Faculty Writing: Politics after Amazon, Futurism, and a Culture of (Child) Sacrifice

In The Baffler, Ajay Singh Chaudhary relates the story of Amazon HQ2, whose rise and sudden fall is “a microcosm of twenty-first century capitalism and a parable about the changing nature of politics for the left. The stakes are nothing less than the habitability of a global human ecological niche, and the necessary flourishing of some seven plus billion people within it. Put simply, as I have argued in more oblique terms elsewhere, Amazon, and firms like it, are incompatible with such a niche.”

In Real Life, Danya Glabau contrasts the cheap “naturalism” of a Jordan Peterson, which posits certain social fictions as immutable biological truth, with the unique power of science fiction to imagine possible worlds: “While science fiction has provided the scripts that many technologists have used to create our disappointing future, it also plays an important epistemological role in the struggle against racism, sexism, ableism, classism, xenophobia, and capitalism. It invites us to consider that the ways societies are organized in the here and now are themselves contingent fictions. Science fiction reveals that the social facts many have taken for granted — things like gender, race, sex, class, hierarchy, and domination that are often attributed to “human nature” — are not inherently true and could be otherwise in the future.”

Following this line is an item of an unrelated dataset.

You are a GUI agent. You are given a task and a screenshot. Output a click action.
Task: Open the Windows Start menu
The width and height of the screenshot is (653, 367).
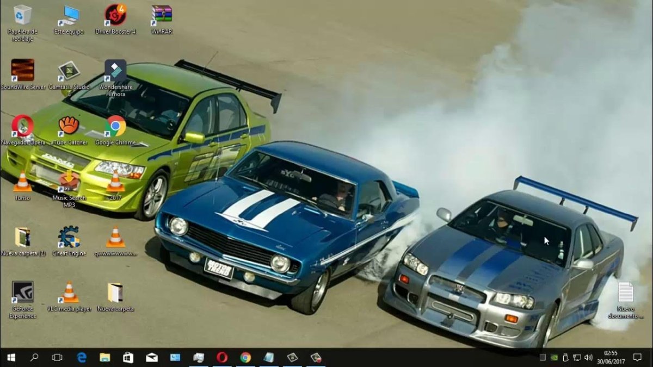click(11, 357)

In The Revealer, Patrick Blanchfield takes note of the great gap between our abhorrence of child sacrifice and abuse and our tolerance for the explicit, seemingly systematic abuse of children at the hands of powerful people and institutions, from the depredations of Jeffrey Epstein to Trump’s border camps to the Catholic Church to the multi-generational calamity of climate change. Writes Blanchfield, “The dissonance is stupefying … The exploitation and abuse of minors is right there, as cruel and ghoulish as you could imagine, out in the open. They are everywhere, overwhelming. Any given allegation will be debated endlessly and then forgotten, such that, while all of them may seem entirely plausible, no single one ever seems to rise to the level of being the one that will push opinion (or prosecution) over the edge. No one story seems like it can ever make a difference, precisely because there are so many of them … In other words, the very scale, horror, and obviousness of the abuse is so great, and the accountability so obviously lacking, that a profusion of allegations paradoxically inoculates the accused through sheer repetition.”